The Police – Fall Out

10th April 2022 · 1970s, 1977, Music, Punk

The Police’s debut single, released in May 1977, offers little hint of the hugely successful band they would become.

In January 1977 Gordon Sumner was playing jazz in Newcastle with his group Last Exit. In February he moved down to London and formed a new group called The Police.

In March I saw what seems to have been their second gig at the Roxy.

There were three of them – Sting on bass, Stewart Copeland on drums and Henri Padovani on guitar – and I remember they wore bright yellow boiler suits. I think they were yellow, anyway: they looked like car mechanics, or American prisoners.

They were the support group for Cherry Vanilla and their thrashing didn’t blow me away but in those days we went to anything punk.

Copeland and Sumner – Sting, as he was already known – returned to the stage to play in the backing band of the headliner Cherry Vanilla.

This was The Police’s first single, written by Copeland and recorded before they had even played a gig together.

Sting said later: “This was one of the first songs Stewart played me. What they [the songs] lacked in sophistication they made up for in energy. I just went along with them and sang them as hard as I could. No, it wasn’t false punk. I mean what’s a real punk? Our first record was entirely a tribute to Stewart’s energy and focus. The band wouldn’t have happened without him.”
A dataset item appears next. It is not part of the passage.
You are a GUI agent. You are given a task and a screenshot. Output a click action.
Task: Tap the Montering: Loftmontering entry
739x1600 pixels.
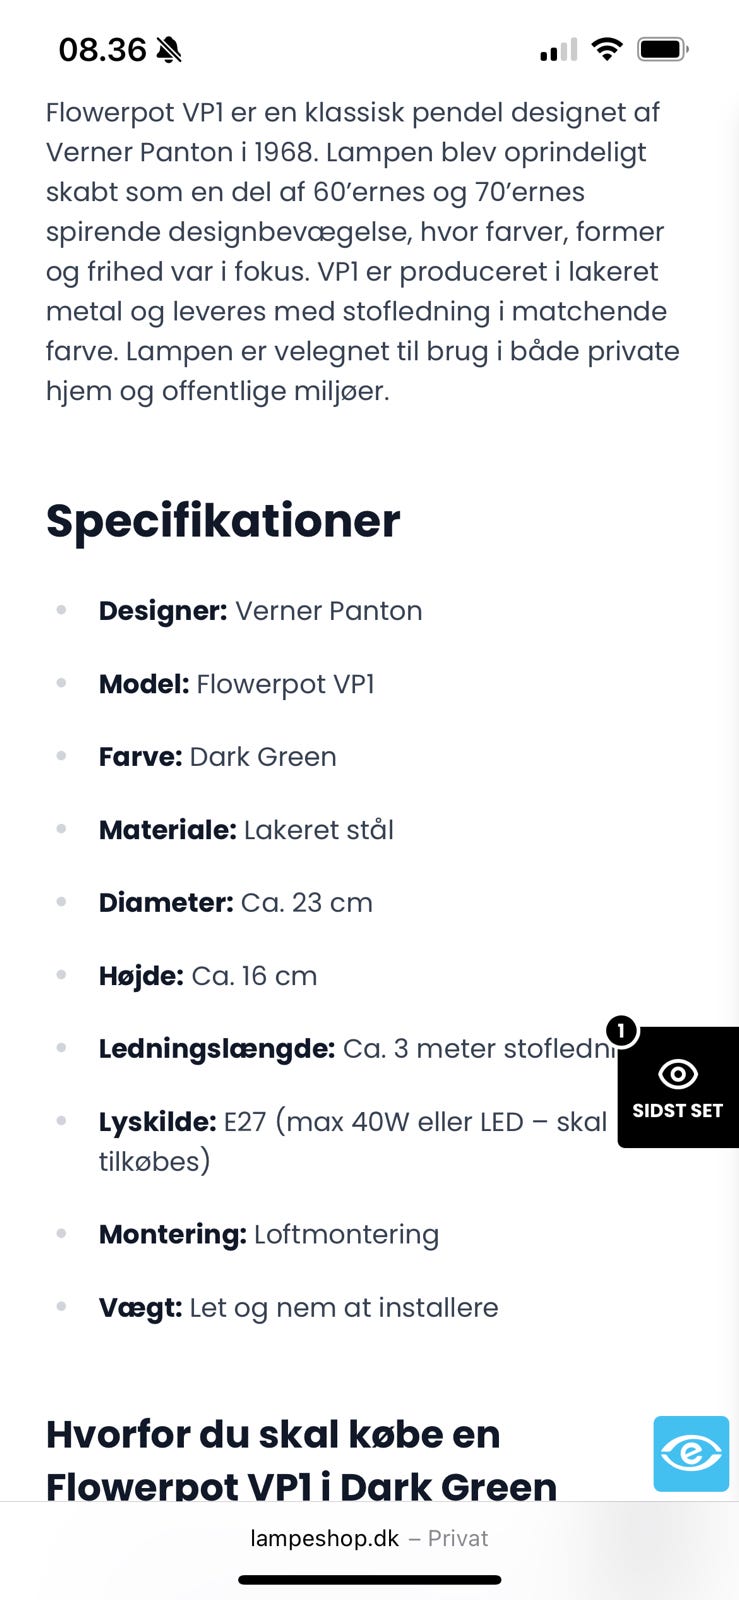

Fall Out remains the only Police recording to feature Padovani, a Frenchman from Corsica who went on to join Wayne County & The Electric Chairs, though he was so nervous in the studio that he only played the solo, with Copeland playing the main guitar riff.

Copeland said later: “It was a heartfelt lyric, all about a personal disinclination to follow the styles of my peers. It was the first song that we rehearsed as The Police and also our first recording.

“We recorded it in a tiny studio and it was one of the rare instances in which I got to play the guitar. On this track and on (B-side) Nothing Achieving I played the main guitar tracks and Henri Padovani did the solo in the middle.”

Released on Illegal Records – owned by Copeland’s brother Miles – it wasn’t a hit but Copeland recalls: “It sold purely on the strength of the cover, because of the fashion at the time. Punk was in and it was one of the first punk records – and there weren’t very many to choose from.

“The average punk had every punk record that was available and when the next one came out which was the Police record, he bought that, too. But still I think it was a good record, so it did more than the average punk single.”